The natural heat energy produced from the earth is called geothermal heat energy. The source of geothermal energy is the continuous heat flux flowing from the interior of the earth towards its surface. Geothermal power plants pipe hot water or steam through wells that sometimes reach deep down to reservoirs underground. The thermal energy is then converted into electricity using different technologies:
The geothermal resources of the earth are vast, clean and plentiful. Unlike most other renewable energy resources, geothermal energy is available throughout the year, has an inherent storage capability and is independent of weather conditions.
Its storage capability makes it an ideal stabilizing energy, which can compensate for the fluctuating nature of other forms of renewable energy, originating from the sun or the wind. Underground thermal energy storage (UTES) systems store energy by pumping heat into an underground space. Thermal energy can be stored in boreholes, aquifers and caverns or pits. The storage medium is water but can also be molten salts, soil and rocks. Boreholes are man-made vertical heat exchangers that work to transfer heat between the energy carrier and the ground layers.
Cost is one of the drawbacks of geothermal energy: plants are expensive to install and they are generally limited to locations where a combination of heat, permeability of the earth and flow make extraction economical for electricity generation. Geothermal energy resources differ from one geographic location to another, depending on depth, temperature and pressure, abundance of ground water and underground chemical composition. Geothermal energy resources typically vary in temperature from about 50 to 350°C. The high temperature geothermal resources (above 200°C) are generally found in volcanic regions and island chains. The medium temperature (between 150 and 200°C) and low temperature geothermal resources (under 150°C) exist in most continental regions and are fairly widespread. Low temperature resources are used directly for heating while the higher temperature ones are used for conversion into electricity.
Another issue is the relative abundance of greenhouse gases (GHGs) below the surface of the earth, which can be released into the atmosphere through geothermal activity. However, since geothermal power plants do not burn fuel to generate electricity, the levels of air pollutants they emit are low compared to fossil fuels, according to the International Energy Agency (IEA). Geothermal power plants emit 97% less acid rain-causing sulfur compounds and about 99% less carbon dioxide than fossil fuel power plants of a similar size. Most geothermal power plants use scrubbers to remove the hydrogen sulfide naturally found in geothermal reservoirs and inject the geothermal steam and water that they use back into the earth. This recycling helps to renew the geothermal resource.

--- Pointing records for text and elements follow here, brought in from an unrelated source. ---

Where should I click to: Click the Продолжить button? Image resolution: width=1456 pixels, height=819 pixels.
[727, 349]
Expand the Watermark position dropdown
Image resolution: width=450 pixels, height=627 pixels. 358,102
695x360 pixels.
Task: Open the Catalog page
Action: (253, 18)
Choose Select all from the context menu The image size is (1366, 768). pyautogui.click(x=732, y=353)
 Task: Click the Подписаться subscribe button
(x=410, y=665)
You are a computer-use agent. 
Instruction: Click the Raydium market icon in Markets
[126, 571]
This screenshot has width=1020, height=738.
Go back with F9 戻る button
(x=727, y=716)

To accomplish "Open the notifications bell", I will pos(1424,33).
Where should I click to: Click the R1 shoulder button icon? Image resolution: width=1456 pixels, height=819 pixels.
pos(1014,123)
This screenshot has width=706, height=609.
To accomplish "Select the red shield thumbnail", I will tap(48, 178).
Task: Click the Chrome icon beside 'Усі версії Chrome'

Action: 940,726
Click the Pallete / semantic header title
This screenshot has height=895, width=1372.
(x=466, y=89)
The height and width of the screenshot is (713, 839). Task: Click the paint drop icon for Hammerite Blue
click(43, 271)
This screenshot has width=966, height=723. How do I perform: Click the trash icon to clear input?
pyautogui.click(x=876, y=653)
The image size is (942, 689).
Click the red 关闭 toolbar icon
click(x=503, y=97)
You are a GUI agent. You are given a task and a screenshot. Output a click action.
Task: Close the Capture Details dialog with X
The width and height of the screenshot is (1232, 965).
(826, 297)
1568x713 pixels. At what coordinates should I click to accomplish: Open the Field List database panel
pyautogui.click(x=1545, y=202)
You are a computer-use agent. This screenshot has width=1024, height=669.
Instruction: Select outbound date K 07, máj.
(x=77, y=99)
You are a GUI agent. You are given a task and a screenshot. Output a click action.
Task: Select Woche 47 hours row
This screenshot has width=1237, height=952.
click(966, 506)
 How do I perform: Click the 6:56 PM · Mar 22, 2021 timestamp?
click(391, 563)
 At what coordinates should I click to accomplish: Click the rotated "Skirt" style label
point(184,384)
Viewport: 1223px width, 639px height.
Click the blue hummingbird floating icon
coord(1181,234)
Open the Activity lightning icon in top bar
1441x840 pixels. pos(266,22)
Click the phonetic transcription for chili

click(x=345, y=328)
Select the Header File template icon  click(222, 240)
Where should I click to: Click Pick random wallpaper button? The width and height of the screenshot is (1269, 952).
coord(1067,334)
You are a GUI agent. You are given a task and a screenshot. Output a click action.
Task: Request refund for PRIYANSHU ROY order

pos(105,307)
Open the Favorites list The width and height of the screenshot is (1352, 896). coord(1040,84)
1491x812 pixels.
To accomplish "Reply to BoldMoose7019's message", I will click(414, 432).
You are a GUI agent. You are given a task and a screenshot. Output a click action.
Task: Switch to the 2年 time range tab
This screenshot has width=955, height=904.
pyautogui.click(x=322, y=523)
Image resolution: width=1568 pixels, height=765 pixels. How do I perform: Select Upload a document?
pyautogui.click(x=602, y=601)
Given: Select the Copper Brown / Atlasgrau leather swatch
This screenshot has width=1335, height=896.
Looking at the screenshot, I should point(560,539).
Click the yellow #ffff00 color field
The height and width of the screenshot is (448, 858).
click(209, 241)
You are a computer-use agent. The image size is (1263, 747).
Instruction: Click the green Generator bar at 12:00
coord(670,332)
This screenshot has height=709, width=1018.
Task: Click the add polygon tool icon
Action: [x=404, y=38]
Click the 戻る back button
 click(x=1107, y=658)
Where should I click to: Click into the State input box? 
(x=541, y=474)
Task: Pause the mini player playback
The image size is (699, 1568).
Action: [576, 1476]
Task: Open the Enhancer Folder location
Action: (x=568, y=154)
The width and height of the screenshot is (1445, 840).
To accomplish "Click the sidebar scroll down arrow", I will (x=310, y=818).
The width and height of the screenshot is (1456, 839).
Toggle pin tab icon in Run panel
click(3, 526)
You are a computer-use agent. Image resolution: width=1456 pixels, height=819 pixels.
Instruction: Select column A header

As highlighted in the most recent REN 21 report, Turkey and Indonesia remained in the lead for new geothermal installations in 2019, followed closely by Kenya. Other countries that added new geothermal power plants in 2019 (or added capacity at existing facilities) were Costa Rica, Japan, Mexico, the United States and Germany.
The top 10 countries with the largest stock of geothermal power capacity at the end of 2019 were the United States, Indonesia, the Philippines, Turkey, New Zealand, Mexico, Kenya, Italy, Iceland and Japan. Several amongst them see geothermal electrical energy as one of the ways to meet their renewable energies target, in an attempt to align with the Paris Agreement on Climate Change. For instance, the Indonesian government’s target for 23% renewables in the energy mix by 2025 assumes an installed geothermal power capacity of 7 GW (7% of the energy mix).
Marit Brommer is the Executive Director of the International Geothermal Association (IGA). In an interview she gave to REN 21, she explains that the geothermal industry has a lot in common with the fossil fuel extraction business: the technologies used for extracting energy are similar, even if fossil fuel is extremely polluting and not renewable. As the price of oil has come down to historically low levels during the COVID-19 pandemic, it is no longer covering the costs of drilling, etc...In her mind, it is an opportunity that oil companies, which are already investing in renewable energies, should be taking: use the technology they know and switch to producing clean and renewable geothermal energy.
“The overlap between geothermal and oil and gas is in exploring, drilling and production. With this comes expert understanding of the earth’s sub-surface. It takes expert knowledge to find the right spots to drill, how to drill, what equipment is needed, and how to use it. During the current crisis, many skilled workers in oil and gas drilling companies are on standby. These workers could be re-deployed to the geothermal sector,” she argues.
For the geothermal industry to continue expanding everywhere around the world, the technology used must meet proper safety and performance benchmarks. IEC International Standards ensure that systems and devices employed are tested and meet the appropriate standards of quality and efficiency. IEC Technical Committee 5 develops specifications and standards for the rating and testing of steam turbines. In 2020, it released the second edition of a key standard specifying the requirements for steam turbines: IEC 60045-1, which now includes automation safety specifications. The standard can be used for geothermal steam turbines but also for turbines employed in concentrated solar power plants, another form of renewable energy.
As a result of the Covid-19 pandemic, geothermal energy is gathering momentum and it has the potential to become one of the main sources of renewable energy of the 21st Century.